→ What is being asked:
After locating the line with "This screenshot has height=730, width=621." in the data that follows, return it and every later line exactly, up to and including the line with "Reply to Mr. Antox's '93.' tweet".

→ Supplied records:

_ _ _ _

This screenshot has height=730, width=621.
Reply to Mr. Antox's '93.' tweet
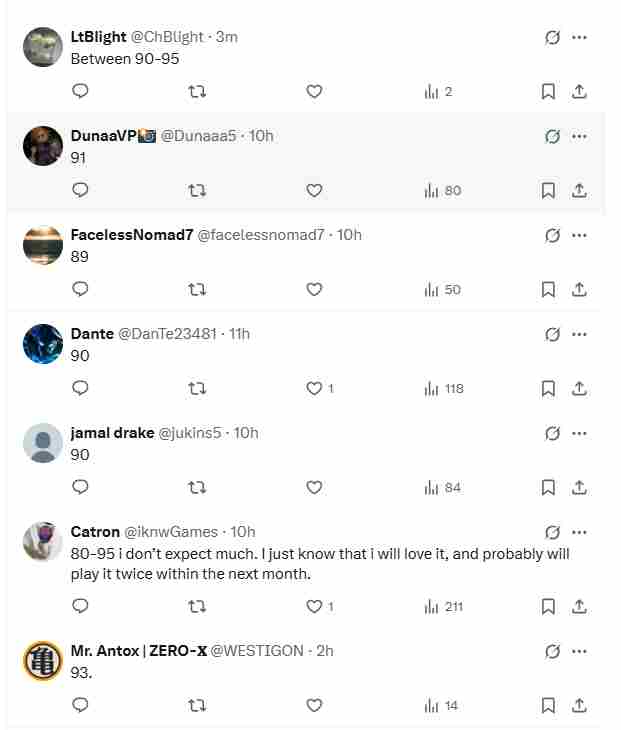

_ _ _ _

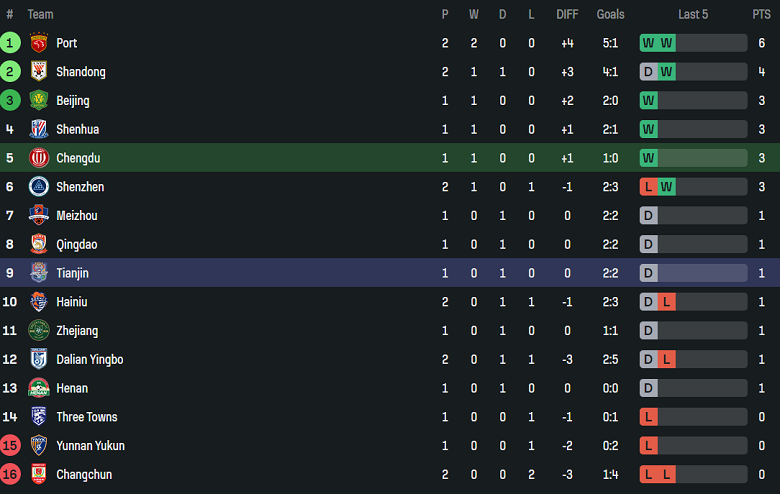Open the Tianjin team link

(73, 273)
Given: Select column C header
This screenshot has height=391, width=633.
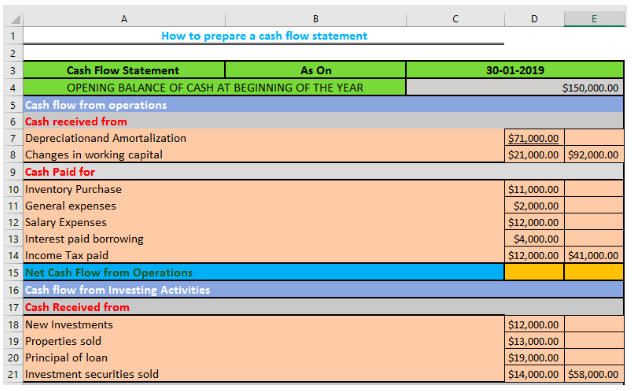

_ _ _ _

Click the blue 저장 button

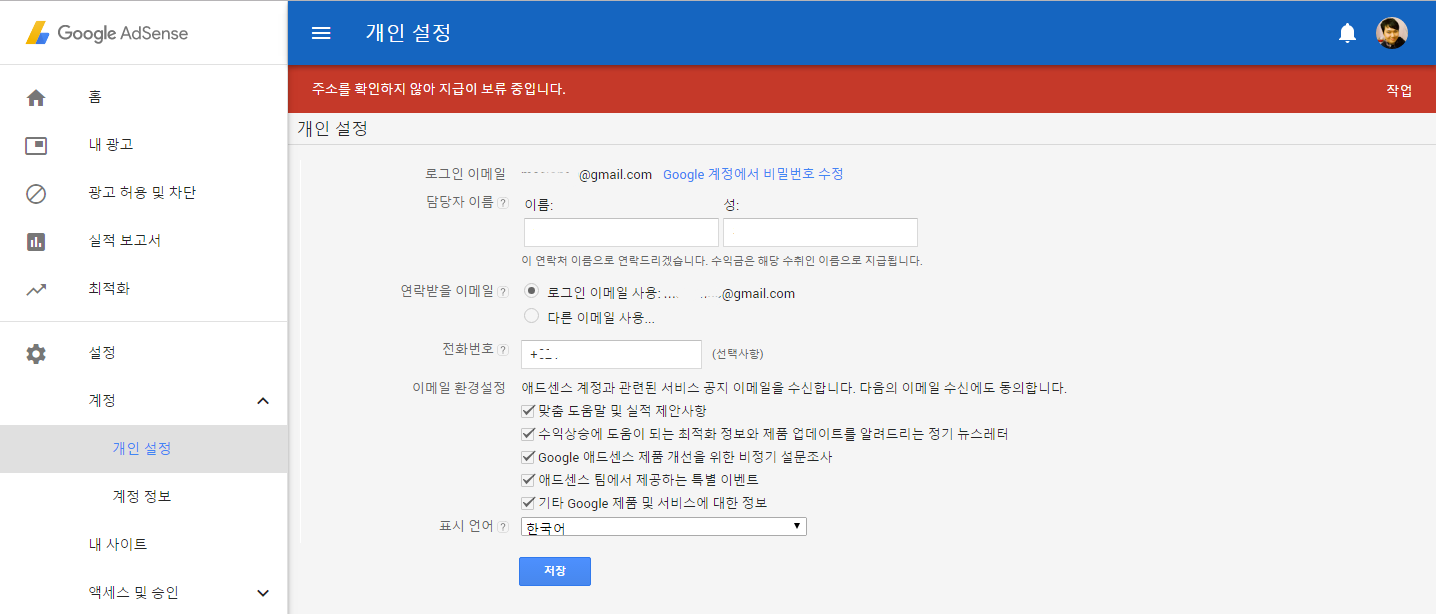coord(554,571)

_ _ _ _

→ Your solution:
This screenshot has height=730, width=621.
Reply to Mr. Antox's '93.' tweet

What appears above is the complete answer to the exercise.